Whether we like it or not, Hamas will not go away. Since its victory in democratic elections in 2006, Hamas has sustained its support in Palestinian society despite attempts to destroy it through economic blockades, political boycotts and military incursions. This approach is not working; a new strategy must be found. Yes, Hamas must recognise Israel as part of a permanent solution, but it is a diplomatic process and not ostracisation that will lead them there. The Quartet conditions imposed on Hamas set an unworkable threshold from which to commence negotiations. The most important first step is for Hamas to halt all violence as a precondition for their inclusion in the process. Ending their isolation will in turn help in reconciling the Palestinian national movement, a vital condition for meaningful negotiations with Israel.

We have learnt first-hand that there is no substitute for direct and sustained negotiations with all parties to a conflict, and rarely if ever a durable peace without them. Isolation only bolsters hardliners and their policies of intransigence.
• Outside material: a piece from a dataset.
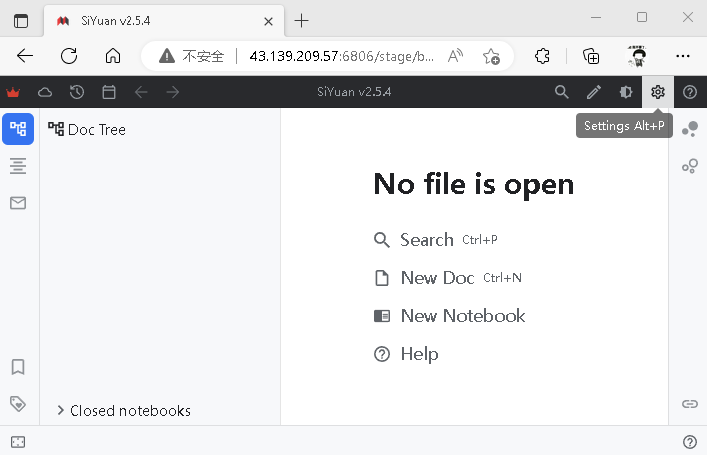Viewport: 707px width, 455px height.
Task: Open the Backlinks panel link icon
Action: 690,404
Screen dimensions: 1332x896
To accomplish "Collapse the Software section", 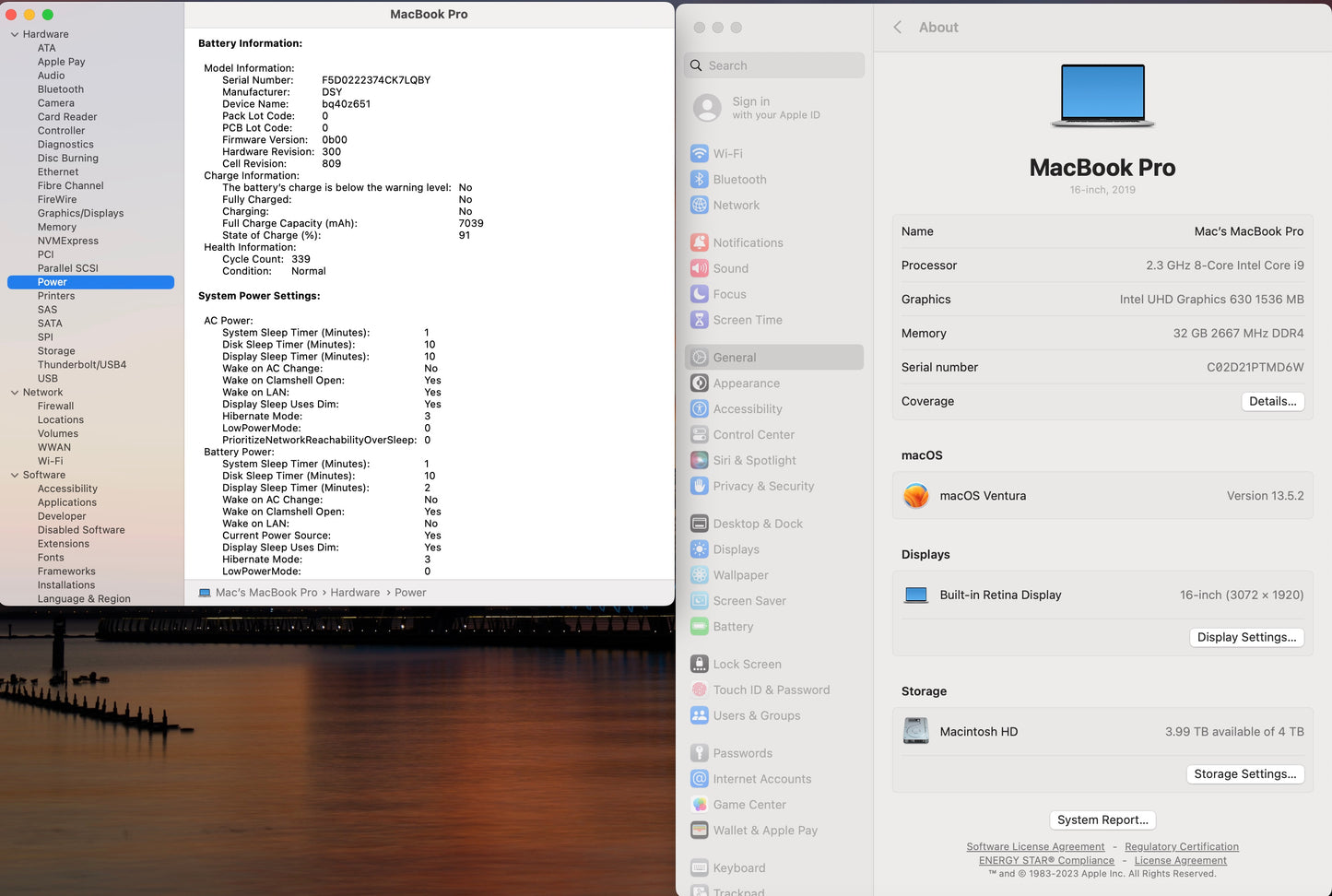I will [x=15, y=475].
Engagement can strengthen pragmatic elements and their ability to strike the hard compromises needed for peace.

The new US Administration and the appointment of George Mitchell as the Middle East envoy give hope that a new strategy grounded in realism and not ideology will be pursued. Without this, there will be no two-state solution and no peace and security for either Israelis or Palestinians. We must recognise that engaging Hamas does not amount to condoning terrorism or attacks on civilians. In fact, it is a precondition for security and for brokering a workable agreement.

Michael Ancram

Lord Ashdown of Norton-sub-Hamdon

Dr Shlomo Ben-Ami (Israel Foreign Minister, 2000-01)

Betty Bigombe (former Uganda Government minister)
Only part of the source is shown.